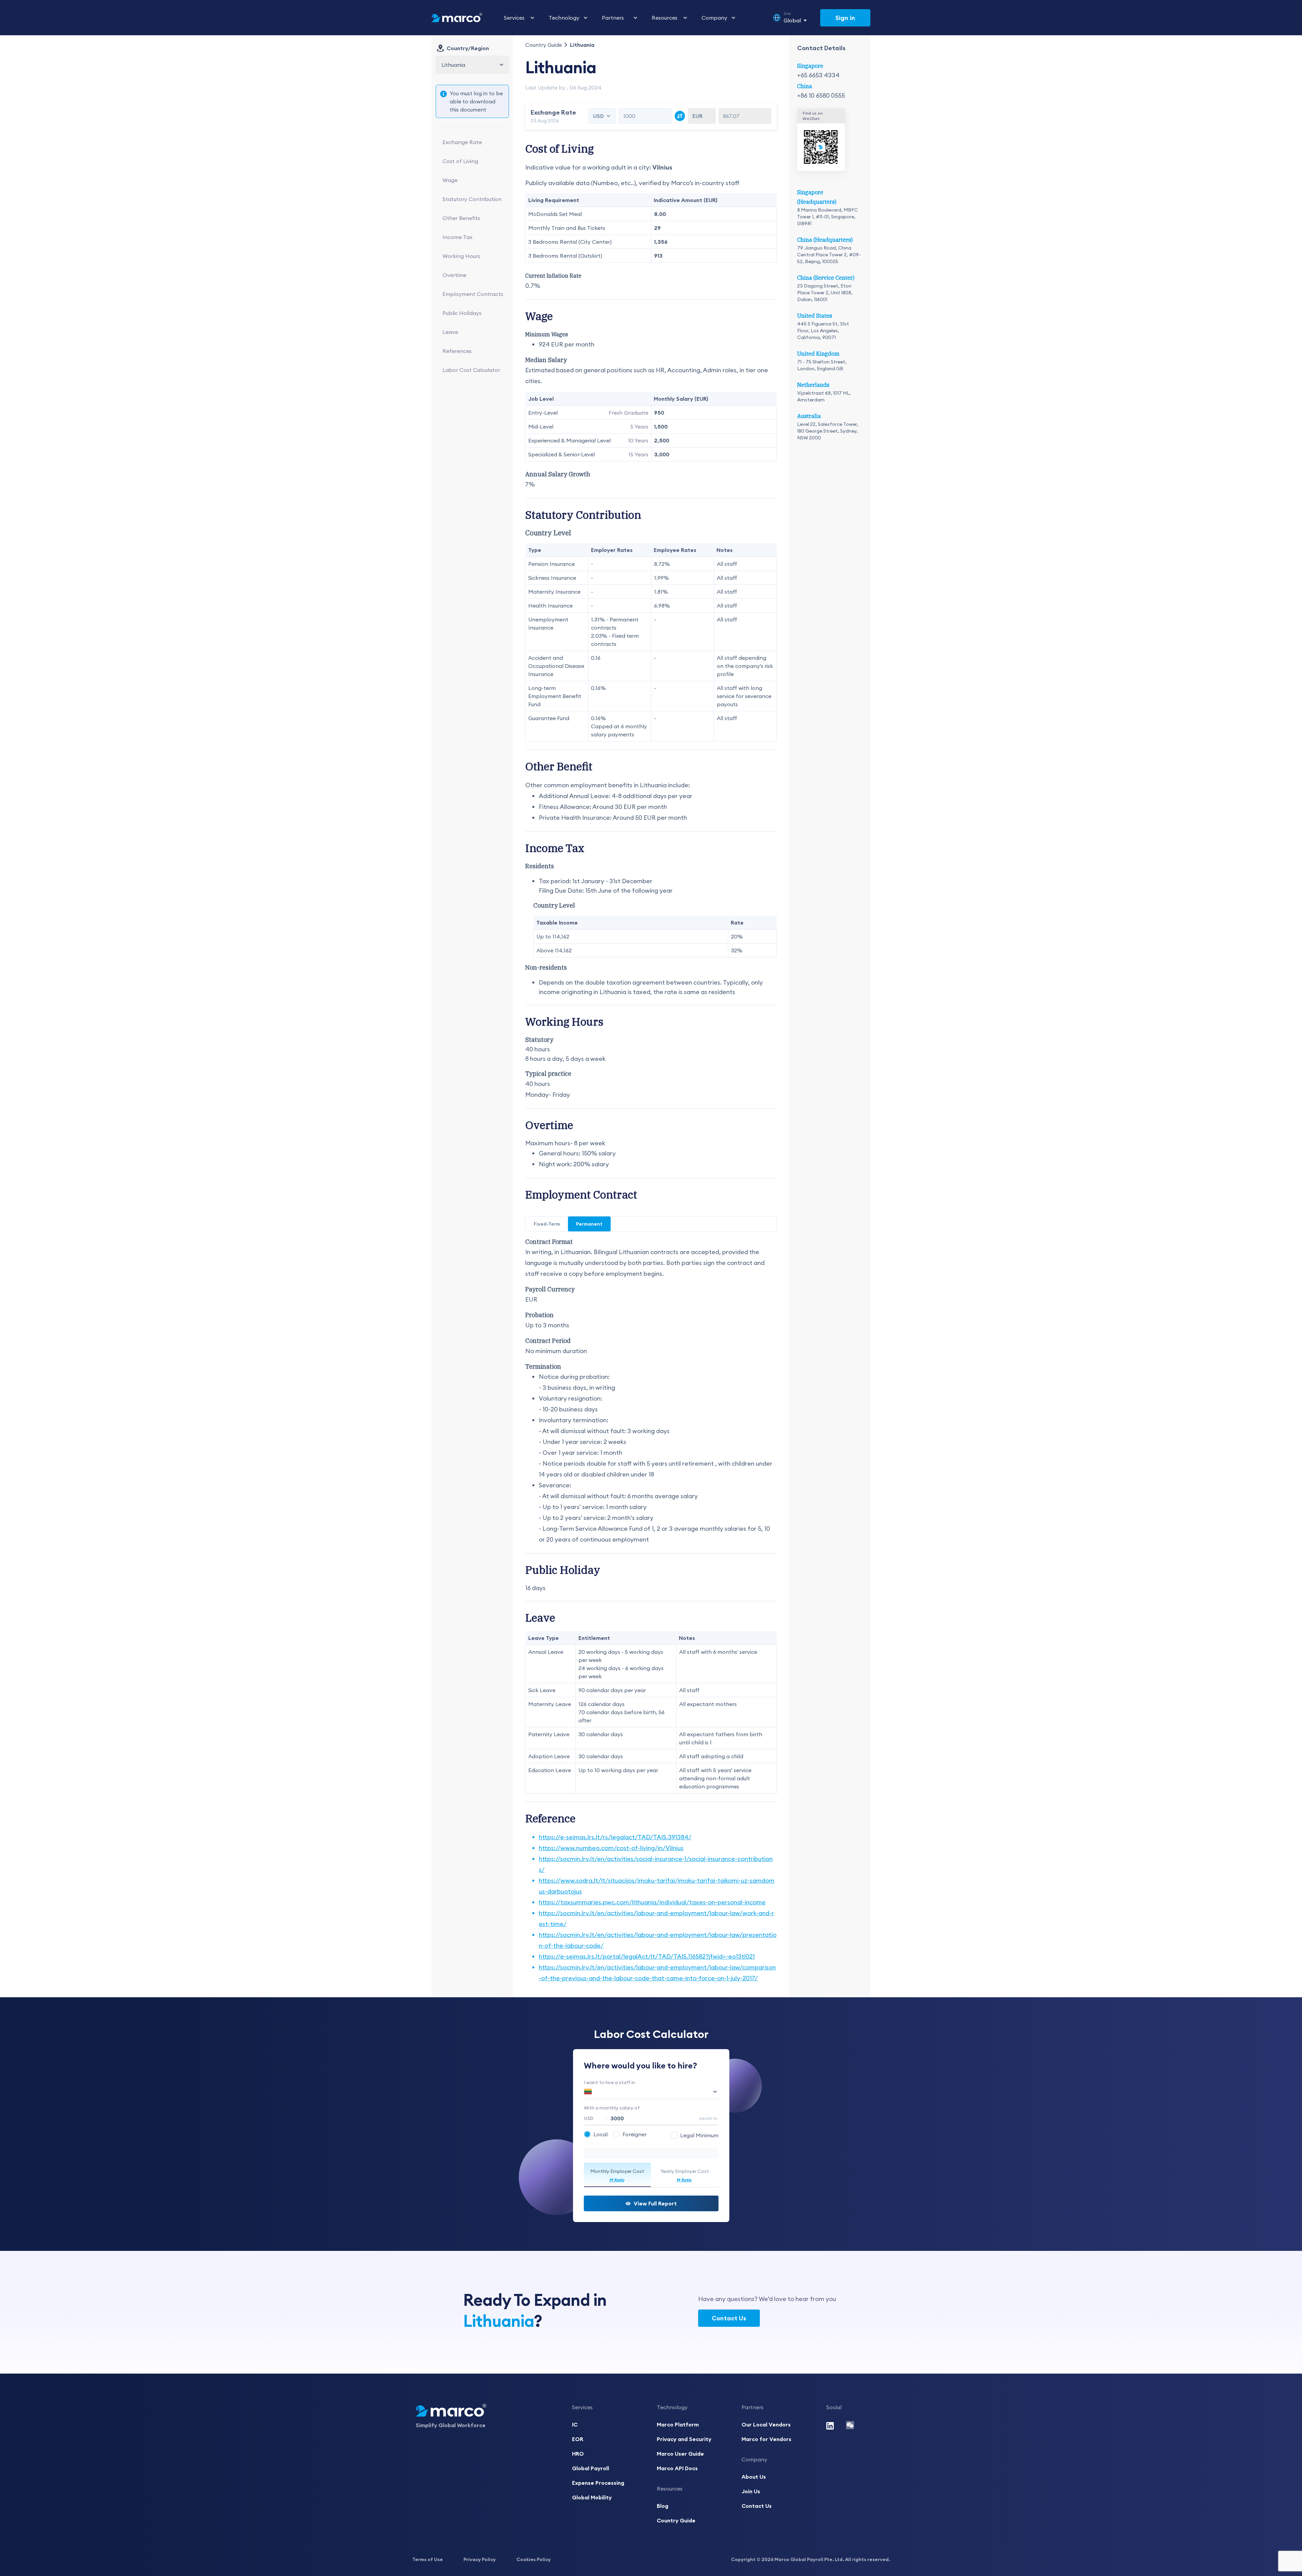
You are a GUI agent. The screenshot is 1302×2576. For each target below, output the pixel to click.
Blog (662, 2505)
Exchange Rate (462, 142)
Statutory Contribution (471, 199)
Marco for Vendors (766, 2439)
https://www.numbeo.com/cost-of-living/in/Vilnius (611, 1848)
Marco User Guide (680, 2453)
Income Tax (457, 237)
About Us (754, 2476)
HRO (578, 2453)
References (457, 351)
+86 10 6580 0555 (821, 95)
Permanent (589, 1224)
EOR (577, 2439)
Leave (450, 332)
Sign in (845, 18)
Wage (449, 180)
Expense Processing (598, 2482)
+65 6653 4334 (818, 75)
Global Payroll (590, 2468)
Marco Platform (678, 2424)
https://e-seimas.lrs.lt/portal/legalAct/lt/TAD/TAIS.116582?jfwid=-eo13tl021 (647, 1956)
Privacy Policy (479, 2559)
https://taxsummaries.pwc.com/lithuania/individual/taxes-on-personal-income (652, 1902)
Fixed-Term (547, 1224)
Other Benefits (461, 218)
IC (574, 2424)
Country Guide (543, 44)
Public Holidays (461, 313)
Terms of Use (427, 2559)
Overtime (454, 275)
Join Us (751, 2491)
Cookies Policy (533, 2559)
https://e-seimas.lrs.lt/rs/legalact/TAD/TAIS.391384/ (615, 1837)
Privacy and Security (684, 2439)
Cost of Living (460, 161)
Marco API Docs (677, 2468)
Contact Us (729, 2318)
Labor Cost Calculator (471, 369)
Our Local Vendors (766, 2424)
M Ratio (616, 2179)
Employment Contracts (472, 294)
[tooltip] (694, 2135)
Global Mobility (592, 2497)
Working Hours (461, 256)
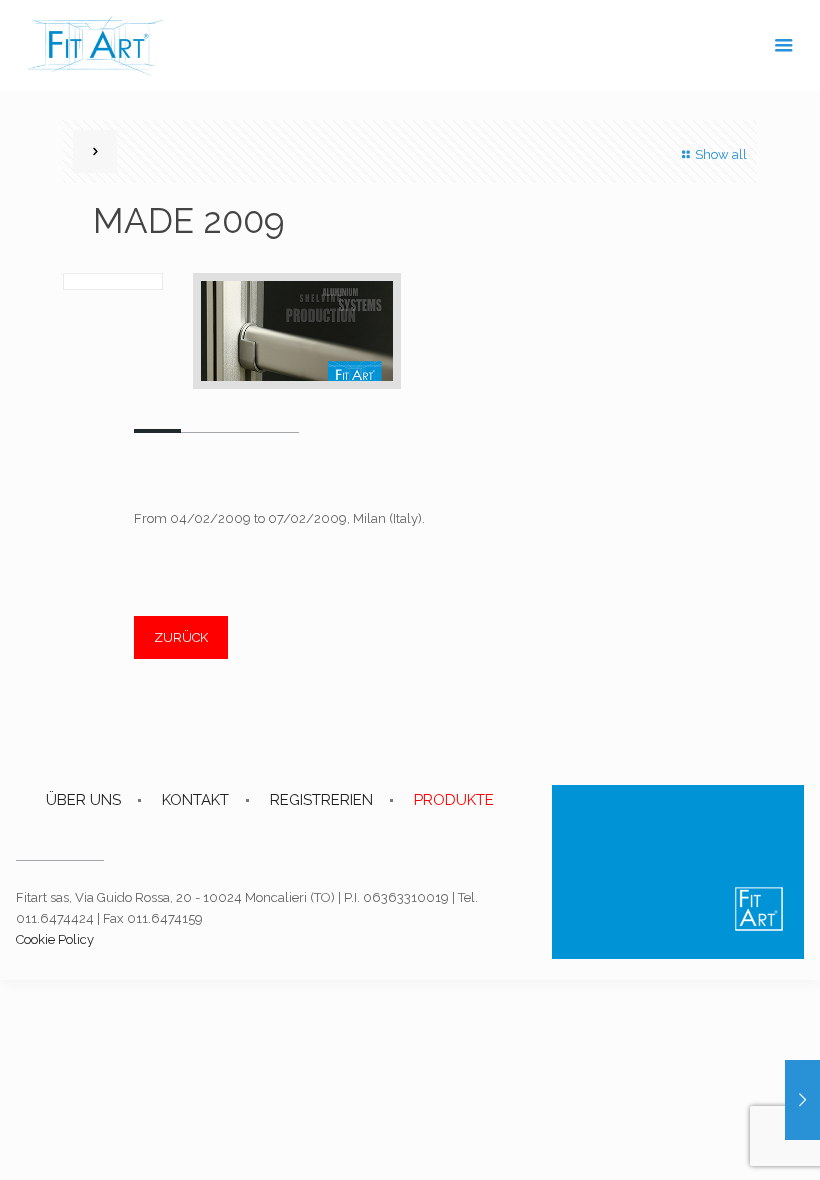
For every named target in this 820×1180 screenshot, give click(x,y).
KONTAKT (195, 800)
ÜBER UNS (83, 800)
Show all (721, 154)
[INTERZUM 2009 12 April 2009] (802, 1100)
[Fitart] (96, 45)
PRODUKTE (454, 800)
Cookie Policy (55, 939)
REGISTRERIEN (321, 800)
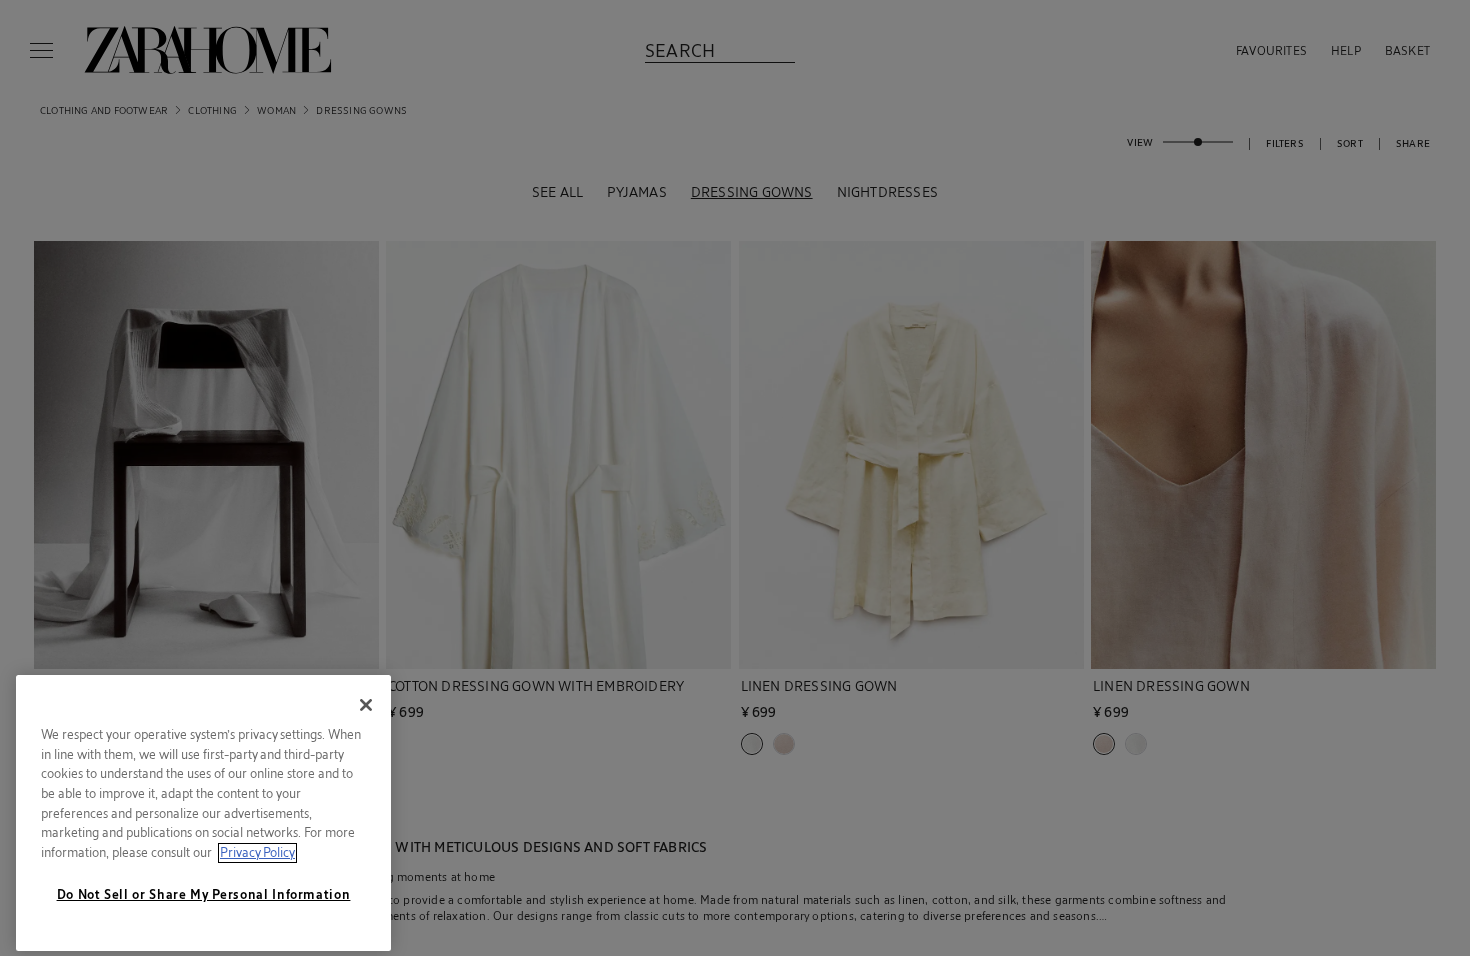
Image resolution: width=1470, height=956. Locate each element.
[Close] (366, 700)
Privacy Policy (257, 847)
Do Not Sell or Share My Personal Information (204, 889)
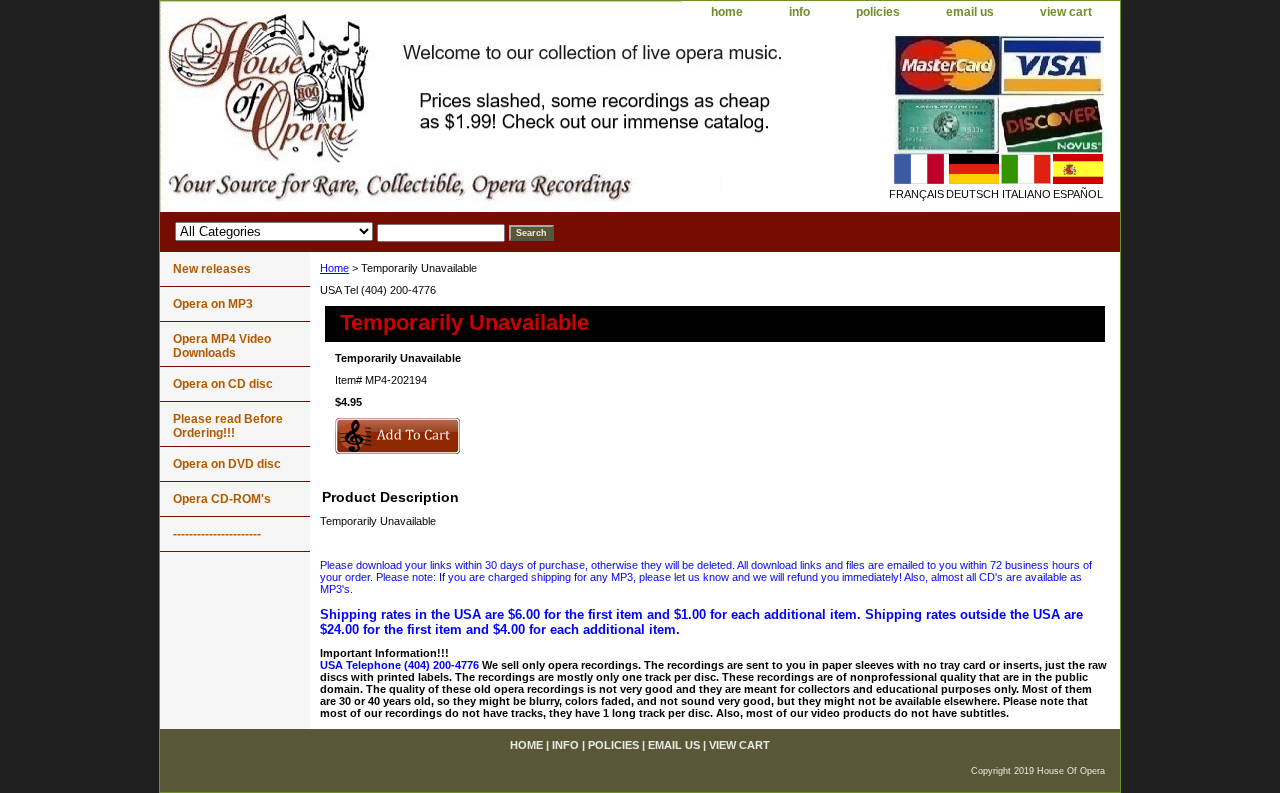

::::

▶ **What is being asked**
The records above are to be transcribed in full, with images omitted.

▶ **Exercise result**
You are a GUI agent. The screenshot is 1302×2576. For each target below, output the pixel to click.
Blog (662, 2505)
Exchange Rate (462, 142)
Statutory Contribution (471, 199)
Marco for Vendors (766, 2439)
https://www.numbeo.com/cost-of-living/in/Vilnius (611, 1848)
Marco User Guide (680, 2453)
Income Tax (457, 237)
About Us (754, 2476)
HRO (578, 2453)
References (457, 351)
+86 10 6580 0555 (821, 95)
Permanent (589, 1224)
EOR (577, 2439)
Leave (450, 332)
Sign in (845, 18)
Wage (449, 180)
Expense Processing (598, 2482)
+65 6653 4334 (818, 75)
Global Payroll (590, 2468)
Marco Platform (678, 2424)
https://e-seimas.lrs.lt/portal/legalAct/lt/TAD/TAIS.116582?jfwid=-eo13tl021 (647, 1956)
Privacy Policy (479, 2559)
https://taxsummaries.pwc.com/lithuania/individual/taxes-on-personal-income (652, 1902)
Fixed-Term (547, 1224)
Other Benefits (461, 218)
IC (574, 2424)
Country Guide (543, 44)
Public Holidays (461, 313)
Terms of Use (427, 2559)
Overtime (454, 275)
Join Us (751, 2491)
Cookies Policy (533, 2559)
https://e-seimas.lrs.lt/rs/legalact/TAD/TAIS.391384/ (615, 1837)
Privacy and Security (684, 2439)
Cost of Living (460, 161)
Marco API Docs (677, 2468)
Contact Us (729, 2318)
Labor Cost Calculator (471, 369)
Our Local Vendors (766, 2424)
M Ratio (616, 2179)
Employment Contracts (472, 294)
[tooltip] (694, 2135)
Global Mobility (592, 2497)
Working Hours (461, 256)
For every named target in this 820×1180 screenshot, give click(x,y).
KONTAKT (195, 800)
ÜBER UNS (83, 800)
Show all (721, 154)
[INTERZUM 2009 12 April 2009] (802, 1100)
[Fitart] (96, 45)
PRODUKTE (454, 800)
Cookie Policy (55, 939)
REGISTRERIEN (321, 800)
Image resolution: width=1470, height=956. Locate each element.
[Close] (366, 700)
Privacy Policy (257, 847)
Do Not Sell or Share My Personal Information (204, 889)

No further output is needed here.